• DIRECTION: Render the listing as a numbered list, starting with its first line and continuing through the line containing "[x=69, y=197]", both ends included. Omit blank lines.

• RECORDS FOR THIS TASK:
--------------------------------------------------

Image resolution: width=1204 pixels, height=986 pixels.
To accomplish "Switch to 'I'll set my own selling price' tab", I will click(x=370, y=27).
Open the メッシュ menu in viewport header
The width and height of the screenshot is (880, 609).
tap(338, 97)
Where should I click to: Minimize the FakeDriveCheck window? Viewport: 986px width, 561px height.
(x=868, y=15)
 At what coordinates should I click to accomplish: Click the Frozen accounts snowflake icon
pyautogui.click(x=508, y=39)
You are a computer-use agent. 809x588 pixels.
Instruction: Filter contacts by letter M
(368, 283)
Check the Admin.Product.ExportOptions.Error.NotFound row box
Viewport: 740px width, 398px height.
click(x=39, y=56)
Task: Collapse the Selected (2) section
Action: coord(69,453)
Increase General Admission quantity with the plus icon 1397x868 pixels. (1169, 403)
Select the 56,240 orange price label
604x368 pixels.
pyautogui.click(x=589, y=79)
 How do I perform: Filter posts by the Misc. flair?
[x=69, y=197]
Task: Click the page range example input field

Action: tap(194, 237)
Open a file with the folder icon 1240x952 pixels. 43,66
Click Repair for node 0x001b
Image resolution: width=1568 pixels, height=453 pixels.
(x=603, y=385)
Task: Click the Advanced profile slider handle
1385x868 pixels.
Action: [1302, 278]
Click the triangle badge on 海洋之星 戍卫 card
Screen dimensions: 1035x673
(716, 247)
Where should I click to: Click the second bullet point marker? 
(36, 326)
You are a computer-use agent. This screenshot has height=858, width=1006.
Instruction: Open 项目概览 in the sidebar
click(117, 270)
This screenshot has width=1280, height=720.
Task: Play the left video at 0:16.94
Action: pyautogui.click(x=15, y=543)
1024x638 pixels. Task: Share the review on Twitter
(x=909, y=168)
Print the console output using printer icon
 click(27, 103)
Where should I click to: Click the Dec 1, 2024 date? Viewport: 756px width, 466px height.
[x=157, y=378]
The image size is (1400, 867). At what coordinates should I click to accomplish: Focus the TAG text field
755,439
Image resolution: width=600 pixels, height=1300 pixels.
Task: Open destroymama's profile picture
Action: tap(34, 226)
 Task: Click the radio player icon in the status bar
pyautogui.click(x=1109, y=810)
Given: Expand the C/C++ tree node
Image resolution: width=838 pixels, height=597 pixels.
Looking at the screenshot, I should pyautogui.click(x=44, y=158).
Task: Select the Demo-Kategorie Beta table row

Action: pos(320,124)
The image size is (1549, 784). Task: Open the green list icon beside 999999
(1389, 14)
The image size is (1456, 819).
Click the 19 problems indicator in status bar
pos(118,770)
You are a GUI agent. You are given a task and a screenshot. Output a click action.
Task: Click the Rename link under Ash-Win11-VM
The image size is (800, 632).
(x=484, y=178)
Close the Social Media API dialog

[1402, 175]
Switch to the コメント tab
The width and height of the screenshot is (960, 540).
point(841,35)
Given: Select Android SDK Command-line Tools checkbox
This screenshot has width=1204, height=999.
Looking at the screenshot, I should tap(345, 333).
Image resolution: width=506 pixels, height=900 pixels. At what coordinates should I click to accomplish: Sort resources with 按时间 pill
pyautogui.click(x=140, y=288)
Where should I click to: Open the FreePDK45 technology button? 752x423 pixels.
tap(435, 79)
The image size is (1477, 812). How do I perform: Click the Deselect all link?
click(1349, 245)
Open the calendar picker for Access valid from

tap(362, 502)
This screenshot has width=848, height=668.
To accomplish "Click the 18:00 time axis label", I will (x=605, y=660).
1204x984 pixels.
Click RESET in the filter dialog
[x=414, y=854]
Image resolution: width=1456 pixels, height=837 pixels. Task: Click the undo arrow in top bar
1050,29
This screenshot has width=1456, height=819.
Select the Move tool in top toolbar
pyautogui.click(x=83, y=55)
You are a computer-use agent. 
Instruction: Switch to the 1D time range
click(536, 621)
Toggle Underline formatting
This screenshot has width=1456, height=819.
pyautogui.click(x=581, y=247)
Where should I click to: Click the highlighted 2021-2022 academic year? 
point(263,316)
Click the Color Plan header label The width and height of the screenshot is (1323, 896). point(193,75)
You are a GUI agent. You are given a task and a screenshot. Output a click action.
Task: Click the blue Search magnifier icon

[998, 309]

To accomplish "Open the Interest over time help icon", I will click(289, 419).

--------------------------------------------------

• THE RESPONSE:
1. Image resolution: width=1204 pixels, height=986 pixels.
2. To accomplish "Switch to 'I'll set my own selling price' tab", I will click(x=370, y=27).
3. Open the メッシュ menu in viewport header
4. The width and height of the screenshot is (880, 609).
5. tap(338, 97)
6. Where should I click to: Minimize the FakeDriveCheck window? Viewport: 986px width, 561px height.
7. (x=868, y=15)
8.  At what coordinates should I click to accomplish: Click the Frozen accounts snowflake icon
9. pyautogui.click(x=508, y=39)
10. You are a computer-use agent. 809x588 pixels.
11. Instruction: Filter contacts by letter M
12. (368, 283)
13. Check the Admin.Product.ExportOptions.Error.NotFound row box
14. Viewport: 740px width, 398px height.
15. click(x=39, y=56)
16. Task: Collapse the Selected (2) section
17. Action: coord(69,453)
18. Increase General Admission quantity with the plus icon 1397x868 pixels. (1169, 403)
19. Select the 56,240 orange price label
20. 604x368 pixels.
21. pyautogui.click(x=589, y=79)
22.  How do I perform: Filter posts by the Misc. flair?
23. [x=69, y=197]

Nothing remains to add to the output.